EUROPEAN RADIATION RESEARCH 2012

Difference in the Radioresistance of DU145 and PC3 Prostate Cancer Cells: Role of Reactive Oxygen Species, GSH and Nrf2

18 Oct 2012, 16:45

1m

Poster Hall (Vietri sul Mare)

poster preferred Modulation of Radiosensitivity Poster Session 3

Speaker

Mr Sundarraj Jayakumar (Radiation Biology and Health Sciences Division, Bhbha Atomic Research Centre, Mumbai, India)

Description

Understanding about the genes which govern tumor radiosensitivity, can help in better selection of patients for radiotherapy protocols, predicting prognosis, and perhaps in decreasing therapy-related side effects. In order to study the molecular determinants of tumor radiosensitivity, we have chosen two prostate tumor cells namely, PC-3 and DU145. These two tumor cell lines showed significant difference in radiosensitivity between them as reflected in clonogenic survival assay and neutral comet assay.
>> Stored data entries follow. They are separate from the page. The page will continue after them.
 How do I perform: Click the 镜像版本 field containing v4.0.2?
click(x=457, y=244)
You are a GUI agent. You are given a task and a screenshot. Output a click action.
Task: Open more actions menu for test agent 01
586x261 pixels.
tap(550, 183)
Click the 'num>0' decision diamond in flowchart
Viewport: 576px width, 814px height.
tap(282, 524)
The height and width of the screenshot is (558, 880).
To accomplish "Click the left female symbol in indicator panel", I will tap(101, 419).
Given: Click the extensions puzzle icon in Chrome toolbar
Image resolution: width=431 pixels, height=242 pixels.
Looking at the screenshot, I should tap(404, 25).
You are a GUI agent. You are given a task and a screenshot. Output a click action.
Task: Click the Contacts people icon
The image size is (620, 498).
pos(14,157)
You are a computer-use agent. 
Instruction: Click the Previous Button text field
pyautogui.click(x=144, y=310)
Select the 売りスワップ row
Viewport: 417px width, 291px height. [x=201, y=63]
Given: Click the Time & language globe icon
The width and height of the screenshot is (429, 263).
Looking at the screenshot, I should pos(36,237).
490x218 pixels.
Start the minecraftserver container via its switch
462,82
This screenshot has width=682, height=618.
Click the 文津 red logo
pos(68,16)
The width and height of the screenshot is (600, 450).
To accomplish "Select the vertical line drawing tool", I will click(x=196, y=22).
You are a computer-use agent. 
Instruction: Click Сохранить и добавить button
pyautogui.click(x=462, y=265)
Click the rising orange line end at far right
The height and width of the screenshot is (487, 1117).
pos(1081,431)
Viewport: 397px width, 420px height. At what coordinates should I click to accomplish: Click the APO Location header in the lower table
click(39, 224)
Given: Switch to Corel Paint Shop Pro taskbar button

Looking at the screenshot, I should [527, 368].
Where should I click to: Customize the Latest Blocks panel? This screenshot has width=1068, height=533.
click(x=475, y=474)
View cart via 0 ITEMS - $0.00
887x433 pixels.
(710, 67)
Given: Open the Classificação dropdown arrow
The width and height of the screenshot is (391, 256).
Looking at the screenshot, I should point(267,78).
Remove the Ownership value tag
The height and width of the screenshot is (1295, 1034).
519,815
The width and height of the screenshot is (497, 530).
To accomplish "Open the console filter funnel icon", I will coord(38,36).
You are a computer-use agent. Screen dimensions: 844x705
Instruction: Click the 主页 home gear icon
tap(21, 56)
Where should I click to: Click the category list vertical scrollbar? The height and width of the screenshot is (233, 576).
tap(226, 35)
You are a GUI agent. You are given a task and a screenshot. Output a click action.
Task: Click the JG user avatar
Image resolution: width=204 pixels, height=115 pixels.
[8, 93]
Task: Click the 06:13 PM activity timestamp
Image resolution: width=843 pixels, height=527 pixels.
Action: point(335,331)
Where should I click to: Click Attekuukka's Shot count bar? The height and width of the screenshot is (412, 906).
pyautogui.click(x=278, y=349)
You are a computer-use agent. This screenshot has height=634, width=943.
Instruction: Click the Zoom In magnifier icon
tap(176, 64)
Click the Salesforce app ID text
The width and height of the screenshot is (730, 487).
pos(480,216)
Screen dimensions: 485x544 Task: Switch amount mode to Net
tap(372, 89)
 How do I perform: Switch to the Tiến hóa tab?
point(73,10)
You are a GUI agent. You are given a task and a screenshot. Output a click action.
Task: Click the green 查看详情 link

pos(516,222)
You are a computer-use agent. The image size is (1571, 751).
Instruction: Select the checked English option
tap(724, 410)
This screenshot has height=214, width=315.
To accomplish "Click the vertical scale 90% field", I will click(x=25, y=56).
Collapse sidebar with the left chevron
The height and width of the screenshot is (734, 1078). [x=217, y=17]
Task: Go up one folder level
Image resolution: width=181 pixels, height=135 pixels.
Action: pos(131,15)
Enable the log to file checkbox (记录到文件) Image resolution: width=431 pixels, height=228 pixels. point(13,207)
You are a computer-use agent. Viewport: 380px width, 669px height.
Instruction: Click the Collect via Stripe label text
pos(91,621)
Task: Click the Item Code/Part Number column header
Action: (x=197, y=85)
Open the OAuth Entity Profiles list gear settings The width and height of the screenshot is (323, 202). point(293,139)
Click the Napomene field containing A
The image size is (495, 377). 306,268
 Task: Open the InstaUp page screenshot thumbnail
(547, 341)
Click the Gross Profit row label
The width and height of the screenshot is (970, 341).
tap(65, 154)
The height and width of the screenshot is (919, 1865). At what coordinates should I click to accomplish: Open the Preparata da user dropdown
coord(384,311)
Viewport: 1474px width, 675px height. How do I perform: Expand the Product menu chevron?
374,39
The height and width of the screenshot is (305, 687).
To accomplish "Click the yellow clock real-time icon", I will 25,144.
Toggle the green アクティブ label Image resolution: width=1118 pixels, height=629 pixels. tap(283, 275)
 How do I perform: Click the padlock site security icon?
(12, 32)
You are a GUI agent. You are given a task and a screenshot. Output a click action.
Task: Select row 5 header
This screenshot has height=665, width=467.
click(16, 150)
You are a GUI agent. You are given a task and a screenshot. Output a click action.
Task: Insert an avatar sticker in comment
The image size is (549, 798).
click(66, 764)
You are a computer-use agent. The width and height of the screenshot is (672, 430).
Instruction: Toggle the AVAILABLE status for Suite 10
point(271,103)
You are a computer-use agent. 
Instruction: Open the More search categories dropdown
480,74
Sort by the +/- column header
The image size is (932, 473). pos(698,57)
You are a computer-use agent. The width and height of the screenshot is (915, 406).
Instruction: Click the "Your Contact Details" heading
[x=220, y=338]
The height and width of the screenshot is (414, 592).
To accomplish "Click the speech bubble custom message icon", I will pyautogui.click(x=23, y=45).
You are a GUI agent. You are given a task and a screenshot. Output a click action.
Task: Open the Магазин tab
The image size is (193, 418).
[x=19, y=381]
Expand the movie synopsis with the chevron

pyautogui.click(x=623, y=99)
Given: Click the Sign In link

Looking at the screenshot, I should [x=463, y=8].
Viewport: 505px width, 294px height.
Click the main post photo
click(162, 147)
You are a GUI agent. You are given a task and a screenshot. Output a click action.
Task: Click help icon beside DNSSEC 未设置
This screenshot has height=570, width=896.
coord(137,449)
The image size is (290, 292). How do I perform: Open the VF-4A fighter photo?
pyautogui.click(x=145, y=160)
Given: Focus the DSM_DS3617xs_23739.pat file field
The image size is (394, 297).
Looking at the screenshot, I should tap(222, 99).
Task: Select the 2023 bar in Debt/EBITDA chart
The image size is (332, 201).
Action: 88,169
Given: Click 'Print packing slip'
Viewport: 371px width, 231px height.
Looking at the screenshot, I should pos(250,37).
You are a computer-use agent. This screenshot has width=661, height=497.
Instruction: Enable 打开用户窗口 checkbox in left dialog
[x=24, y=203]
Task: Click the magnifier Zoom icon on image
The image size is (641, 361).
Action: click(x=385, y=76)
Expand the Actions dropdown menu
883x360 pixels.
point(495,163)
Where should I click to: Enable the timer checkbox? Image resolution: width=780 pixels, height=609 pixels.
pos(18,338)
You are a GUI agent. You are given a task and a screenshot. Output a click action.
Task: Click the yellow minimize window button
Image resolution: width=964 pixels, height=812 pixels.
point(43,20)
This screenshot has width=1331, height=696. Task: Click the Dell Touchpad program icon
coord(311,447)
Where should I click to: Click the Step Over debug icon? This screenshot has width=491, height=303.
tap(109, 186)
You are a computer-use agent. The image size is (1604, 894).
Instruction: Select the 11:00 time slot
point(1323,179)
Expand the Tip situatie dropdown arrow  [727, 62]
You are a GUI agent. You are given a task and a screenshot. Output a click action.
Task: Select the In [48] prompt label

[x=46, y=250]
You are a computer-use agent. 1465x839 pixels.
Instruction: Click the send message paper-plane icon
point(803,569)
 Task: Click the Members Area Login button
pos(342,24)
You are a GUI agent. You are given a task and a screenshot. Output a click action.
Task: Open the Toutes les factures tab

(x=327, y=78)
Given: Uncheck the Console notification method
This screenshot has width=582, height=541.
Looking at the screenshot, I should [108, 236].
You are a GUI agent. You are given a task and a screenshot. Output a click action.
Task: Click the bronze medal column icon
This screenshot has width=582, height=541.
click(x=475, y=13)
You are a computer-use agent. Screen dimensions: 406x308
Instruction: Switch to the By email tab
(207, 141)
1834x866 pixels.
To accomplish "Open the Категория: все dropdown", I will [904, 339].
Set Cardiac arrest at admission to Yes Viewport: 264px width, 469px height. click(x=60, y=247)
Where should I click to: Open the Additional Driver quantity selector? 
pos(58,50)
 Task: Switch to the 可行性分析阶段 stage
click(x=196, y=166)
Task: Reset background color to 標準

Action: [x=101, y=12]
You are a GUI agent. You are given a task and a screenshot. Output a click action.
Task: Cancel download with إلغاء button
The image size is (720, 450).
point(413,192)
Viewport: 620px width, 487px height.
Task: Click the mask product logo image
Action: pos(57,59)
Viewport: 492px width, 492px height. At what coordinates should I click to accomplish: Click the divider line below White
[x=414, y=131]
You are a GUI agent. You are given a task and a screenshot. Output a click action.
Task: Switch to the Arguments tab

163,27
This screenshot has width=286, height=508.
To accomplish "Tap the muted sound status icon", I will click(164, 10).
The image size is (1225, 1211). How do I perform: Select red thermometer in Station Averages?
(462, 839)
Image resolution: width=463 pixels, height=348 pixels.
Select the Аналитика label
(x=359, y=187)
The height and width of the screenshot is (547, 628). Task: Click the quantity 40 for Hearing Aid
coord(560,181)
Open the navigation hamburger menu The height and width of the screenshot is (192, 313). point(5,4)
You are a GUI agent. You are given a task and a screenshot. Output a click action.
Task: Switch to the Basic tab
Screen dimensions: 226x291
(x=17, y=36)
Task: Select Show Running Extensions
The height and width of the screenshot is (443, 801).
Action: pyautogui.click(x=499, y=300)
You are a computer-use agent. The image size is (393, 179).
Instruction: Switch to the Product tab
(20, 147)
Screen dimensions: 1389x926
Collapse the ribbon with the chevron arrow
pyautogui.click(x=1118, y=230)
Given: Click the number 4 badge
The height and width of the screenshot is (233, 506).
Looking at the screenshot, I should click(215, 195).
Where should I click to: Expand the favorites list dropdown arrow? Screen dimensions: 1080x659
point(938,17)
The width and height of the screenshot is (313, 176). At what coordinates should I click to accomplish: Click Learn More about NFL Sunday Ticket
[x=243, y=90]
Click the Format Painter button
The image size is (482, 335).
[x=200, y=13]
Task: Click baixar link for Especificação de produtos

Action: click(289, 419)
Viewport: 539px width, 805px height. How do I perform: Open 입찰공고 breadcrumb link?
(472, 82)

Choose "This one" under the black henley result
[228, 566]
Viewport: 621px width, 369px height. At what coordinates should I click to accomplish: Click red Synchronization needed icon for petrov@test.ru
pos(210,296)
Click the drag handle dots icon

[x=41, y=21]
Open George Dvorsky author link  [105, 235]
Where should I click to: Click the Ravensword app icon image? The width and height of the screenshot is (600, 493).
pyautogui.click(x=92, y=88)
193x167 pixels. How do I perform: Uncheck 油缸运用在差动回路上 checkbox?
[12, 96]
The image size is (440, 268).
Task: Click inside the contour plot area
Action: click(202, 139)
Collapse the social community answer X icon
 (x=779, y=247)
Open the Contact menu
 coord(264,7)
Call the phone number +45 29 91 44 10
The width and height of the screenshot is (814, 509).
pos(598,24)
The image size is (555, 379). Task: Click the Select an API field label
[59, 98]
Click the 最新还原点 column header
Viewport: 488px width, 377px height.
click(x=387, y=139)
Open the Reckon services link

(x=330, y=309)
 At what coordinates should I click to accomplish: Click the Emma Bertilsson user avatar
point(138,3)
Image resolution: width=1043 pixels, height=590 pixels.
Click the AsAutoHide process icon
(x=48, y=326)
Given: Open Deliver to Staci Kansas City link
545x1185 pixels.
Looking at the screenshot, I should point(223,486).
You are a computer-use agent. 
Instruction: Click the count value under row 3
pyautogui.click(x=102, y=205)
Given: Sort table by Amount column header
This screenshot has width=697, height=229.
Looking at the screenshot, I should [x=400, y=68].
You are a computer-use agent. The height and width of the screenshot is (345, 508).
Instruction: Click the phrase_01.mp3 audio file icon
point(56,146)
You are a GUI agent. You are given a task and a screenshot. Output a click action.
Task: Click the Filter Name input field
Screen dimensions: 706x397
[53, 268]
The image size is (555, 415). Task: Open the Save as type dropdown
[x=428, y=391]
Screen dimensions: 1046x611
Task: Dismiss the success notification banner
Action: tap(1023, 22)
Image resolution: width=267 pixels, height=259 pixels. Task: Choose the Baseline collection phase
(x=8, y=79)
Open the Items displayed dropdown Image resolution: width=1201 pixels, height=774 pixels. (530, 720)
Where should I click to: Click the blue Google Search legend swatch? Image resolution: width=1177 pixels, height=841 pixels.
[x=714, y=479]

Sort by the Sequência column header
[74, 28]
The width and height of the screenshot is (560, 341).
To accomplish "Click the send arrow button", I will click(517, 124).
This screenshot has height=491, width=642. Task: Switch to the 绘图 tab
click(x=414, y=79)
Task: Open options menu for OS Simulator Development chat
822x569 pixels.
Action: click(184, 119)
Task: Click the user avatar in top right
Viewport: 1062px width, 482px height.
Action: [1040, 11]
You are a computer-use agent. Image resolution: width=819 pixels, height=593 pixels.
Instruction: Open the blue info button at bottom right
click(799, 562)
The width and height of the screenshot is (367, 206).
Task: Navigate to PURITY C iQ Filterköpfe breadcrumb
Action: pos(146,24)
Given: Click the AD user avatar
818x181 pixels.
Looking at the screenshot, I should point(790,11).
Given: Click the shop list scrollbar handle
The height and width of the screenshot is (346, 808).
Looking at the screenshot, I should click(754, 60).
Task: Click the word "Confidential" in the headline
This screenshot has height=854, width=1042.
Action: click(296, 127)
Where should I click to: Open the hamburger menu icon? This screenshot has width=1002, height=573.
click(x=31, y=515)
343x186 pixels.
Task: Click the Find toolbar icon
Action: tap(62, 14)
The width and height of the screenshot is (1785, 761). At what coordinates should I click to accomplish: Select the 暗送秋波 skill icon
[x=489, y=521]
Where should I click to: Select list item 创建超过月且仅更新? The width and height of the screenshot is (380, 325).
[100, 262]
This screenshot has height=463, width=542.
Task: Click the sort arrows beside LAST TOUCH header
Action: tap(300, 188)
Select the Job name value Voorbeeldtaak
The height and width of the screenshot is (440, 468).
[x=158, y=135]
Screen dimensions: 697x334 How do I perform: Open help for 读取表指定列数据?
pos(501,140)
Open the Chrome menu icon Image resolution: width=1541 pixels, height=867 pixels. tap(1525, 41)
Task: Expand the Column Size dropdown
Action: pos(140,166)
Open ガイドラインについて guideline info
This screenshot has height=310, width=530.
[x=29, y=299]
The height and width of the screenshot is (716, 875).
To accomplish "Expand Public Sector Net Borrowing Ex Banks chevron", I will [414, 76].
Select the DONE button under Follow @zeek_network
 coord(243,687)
Among the two, PC3 cells were found to be more radiosensitive (SF8 = 0.02) than that of DU145 cells (SF8 = 0.06). As these tumor cells have arisen from same tissue background, but exhibits difference in radiosensitivity, they will be ideal to study the differences at molecular level, which can be correlated with their radiosensitivity. When we measured the level of reactive oxygen species (ROS), both basal and inducible levels of ROS seen in PC3 cells were higher than that of DU145 cells. In mitochondrial ROS status also similar trend was observed. DU145 cells also showed significantly high level of basal GSH than that of PC3 cells. The ratio between GSH and GSSG was also higher in DU145 than PC3 cells. Since difference in the ROS and the antioxidant levels observed in these two cell lines, we investigated the role of redox sensitive transcription factors like NRF2 and Nf-κB and its dependent genes in determining the differences in radiosensitivity of these tumor cell lines. The level of Nrf2, Nrf2 dependent genes, and Nf-κB was analysed after irradiation, using real time PCR and electrophoretic mobility shift assay. Basal as well as inducible levels of these genes in DU145 were significantly higher than the PC3 cells. To prove this point further, we have checked the survival fraction of these tumor cells in the presence of inhibitors of Nrf2 and HO1. Presence of these inhibitors significantly reduced the survival fraction of these tumor cells against the radiation exposure further suggesting role of Nrf2 and associated genes in determining the radiosensitivity. This reduction in survival fraction was drastic in radioresistant DU145 cells than that of PC3 cells. This was further confirmed by knocking down the Nrf2 and HO1 expression and then checking the survival fraction. To conclude, the role of Nrf2 and its dependent genes in determining the radioresistance has been established in prostate cancer cells.